Revenue Recognition 

Auditors scrutinize revenue recognition policies for compliance with standards. They verify proper recognition of sales revenue, provisions for discounts, rebates, and evaluate revenue from licensing agreements.

Intellectual Property (IP)  

Auditors examine IP valuation, protection, and disclosure. They assess impairment tests, disclosure of transactions, and compliance with IP protection regulations to safeguard assets effectively.

Outcomes of A Financial Audit for Pharmaceutical Company Conducted By Top Firms Like PKC Management Consulting

Here are a few benefits you can expect from conducting an effective financial audit with trusted providers:

Assurance of Financial Accuracy: 

The financial audit conducted by top firms like PKC Management Consulting ensures that the pharmaceutical company’s financial statements accurately reflect its financial position, performance, and cash flows. 

Enhanced Market Reputation: 

Regularly undergoing financial audits by reputable firms showcases a pharma company’s commitment to ethical business practices and good corporate governance. This improves the company’s reputation in the market, fostering trust among stakeholders and investors.

Identification of Compliance Issues: 

A Financial audit helps identify any non-compliance issues with regulatory requirements, accounting standards, and pharma-specific regulations. By addressing compliance gaps, the company can take action to prevent penalties, legal disputes, and reputational damage.

Detection of Fraud and Misconduct: 

Thorough financial audit procedures detect any instances of fraud, financial misconduct, or irregularities within the pharmaceutical company. Early detection of fraud helps safeguard the company’s assets, reputation, and stakeholder trust.

Recommendations for Process Improvements: 

Seasoned experts from top firms like PKC Management Consulting provide recommendations for improving internal controls, streamlining processes, and enhancing risk management to strengthen the company’s financial governance.

Adherence with Industry Best Practices: 

Top firms like PKC Management Consulting ensure that the pharmaceutical company adheres to industry best practices and benchmarks during the audit process. Compliance with best practices enhances competitiveness and operational efficiency  within the pharmaceutical industry.

Experience PKC’s Financial Audit Excellence!

Frequently Asked Questions

Financial audits help pharmaceutical companies to ensure regulatory compliance, detect fraud, maintain investor confidence, and uphold transparency in financial operations.

They include the Securities and Exchange Board of India (SEBI), the Ministry of Corporate Affairs (MCA), Central Drugs Standard Control Organization (CDSCO) and the Food and Drug Administration (FDA).
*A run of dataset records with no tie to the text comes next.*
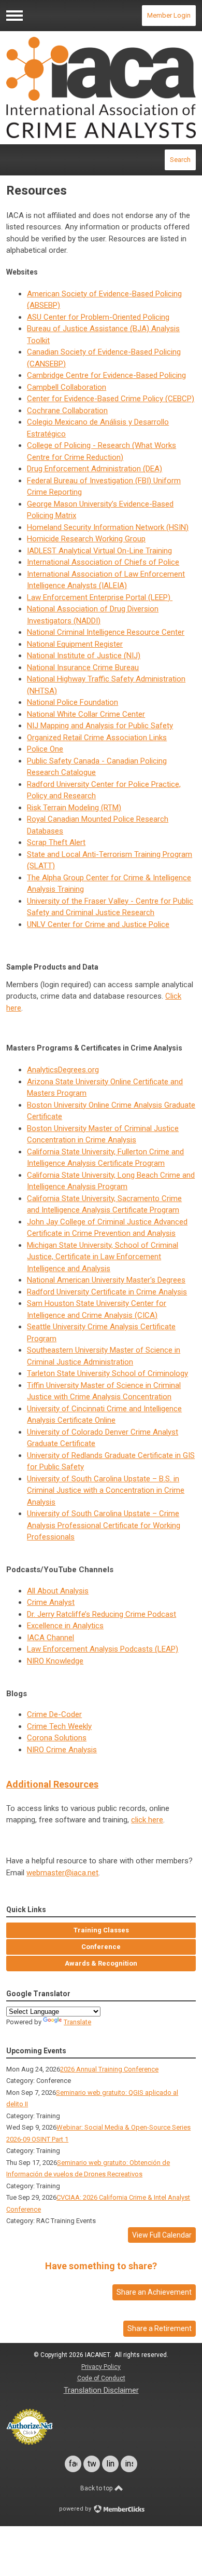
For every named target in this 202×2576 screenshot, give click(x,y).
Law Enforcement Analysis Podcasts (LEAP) (102, 1649)
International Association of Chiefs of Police (103, 562)
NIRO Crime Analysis (62, 1749)
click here (147, 1819)
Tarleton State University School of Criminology (107, 1373)
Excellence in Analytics (65, 1625)
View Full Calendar (162, 2235)
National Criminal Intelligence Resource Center (105, 632)
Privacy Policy (101, 2366)
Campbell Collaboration (66, 387)
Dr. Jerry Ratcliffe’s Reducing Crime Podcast (101, 1614)
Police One (45, 749)
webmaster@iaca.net (62, 1872)
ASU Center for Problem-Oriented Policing (98, 317)
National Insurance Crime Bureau (83, 667)
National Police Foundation (72, 702)
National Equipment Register (75, 644)
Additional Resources (52, 1784)
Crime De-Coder (54, 1714)
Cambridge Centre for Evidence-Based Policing (106, 375)
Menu (14, 15)
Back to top (97, 2488)
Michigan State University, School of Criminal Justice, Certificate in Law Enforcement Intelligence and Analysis (102, 1257)
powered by (76, 2508)
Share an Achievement (154, 2292)
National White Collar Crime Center (86, 714)
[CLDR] (101, 87)
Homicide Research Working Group (86, 538)
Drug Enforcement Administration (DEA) (94, 468)
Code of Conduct (101, 2378)
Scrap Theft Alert (56, 842)
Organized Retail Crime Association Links (97, 737)
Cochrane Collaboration (67, 410)
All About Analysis (58, 1591)
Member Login (169, 15)
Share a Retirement (159, 2328)
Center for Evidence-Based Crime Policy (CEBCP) (110, 398)
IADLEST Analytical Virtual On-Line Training (99, 550)
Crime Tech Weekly (59, 1726)
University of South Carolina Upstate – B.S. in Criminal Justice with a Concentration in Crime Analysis (105, 1490)
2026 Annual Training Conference (109, 2069)
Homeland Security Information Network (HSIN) (108, 527)
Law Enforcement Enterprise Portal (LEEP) (99, 597)
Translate (77, 2022)
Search (180, 159)
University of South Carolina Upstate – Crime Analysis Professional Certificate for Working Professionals (103, 1525)
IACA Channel (50, 1637)
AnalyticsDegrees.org (63, 1069)
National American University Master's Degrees (106, 1280)
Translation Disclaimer (101, 2390)
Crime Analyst (51, 1602)
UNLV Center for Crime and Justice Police (98, 924)
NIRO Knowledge (55, 1661)
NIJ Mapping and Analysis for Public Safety (100, 725)
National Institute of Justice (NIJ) (83, 655)
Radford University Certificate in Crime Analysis (107, 1292)
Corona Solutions (56, 1737)
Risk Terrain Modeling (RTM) (74, 807)
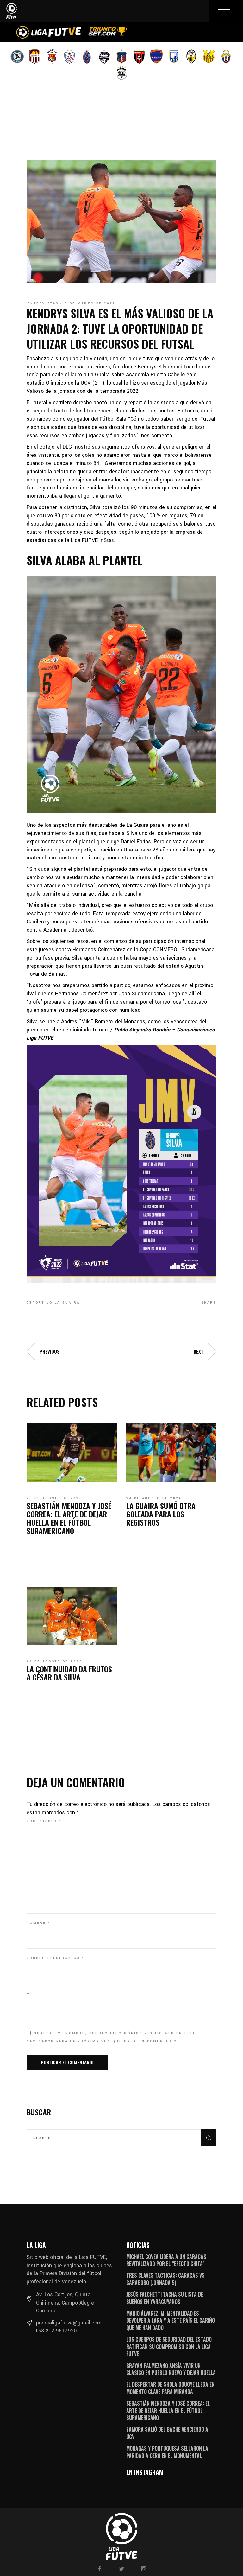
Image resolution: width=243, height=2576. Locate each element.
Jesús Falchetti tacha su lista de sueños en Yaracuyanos (164, 2298)
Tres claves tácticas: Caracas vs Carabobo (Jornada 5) (165, 2279)
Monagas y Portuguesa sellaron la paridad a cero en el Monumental (167, 2452)
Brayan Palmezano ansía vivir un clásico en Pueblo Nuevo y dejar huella (171, 2369)
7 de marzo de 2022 (90, 303)
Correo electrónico (55, 1958)
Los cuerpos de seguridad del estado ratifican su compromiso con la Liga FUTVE (169, 2346)
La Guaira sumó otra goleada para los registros (161, 1514)
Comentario (44, 1821)
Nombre (39, 1923)
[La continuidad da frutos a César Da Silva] (72, 1616)
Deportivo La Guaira (53, 1302)
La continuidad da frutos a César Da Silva (69, 1673)
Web (31, 1993)
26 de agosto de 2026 (54, 1498)
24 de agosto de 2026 (154, 1498)
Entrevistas (43, 303)
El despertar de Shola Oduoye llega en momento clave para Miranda (170, 2388)
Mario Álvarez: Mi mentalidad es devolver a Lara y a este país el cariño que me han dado (170, 2320)
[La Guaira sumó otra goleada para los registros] (171, 1452)
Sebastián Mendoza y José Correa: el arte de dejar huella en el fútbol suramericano (69, 1518)
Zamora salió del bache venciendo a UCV (167, 2433)
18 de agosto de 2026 (54, 1661)
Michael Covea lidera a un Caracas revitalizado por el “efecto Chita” (166, 2260)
Yes, specific considerations include compliance with drug manufacturing regulations, tracking of research and development expenses, valuation of intellectual property assets, and adherence to transfer pricing regulations

Yes, financial audits conducted by trusted firms like PKC Management Consulting can help identify areas for operational improvement, such as streamlining inventory management processes, optimizing R&D expenditures, and enhancing internal controls.

Pharmaceutical companies should look for auditing firms with expertise in the pharmaceutical industry, a track record of regulatory compliance, a team of dedicated professionals and a commitment to providing tailored audit services.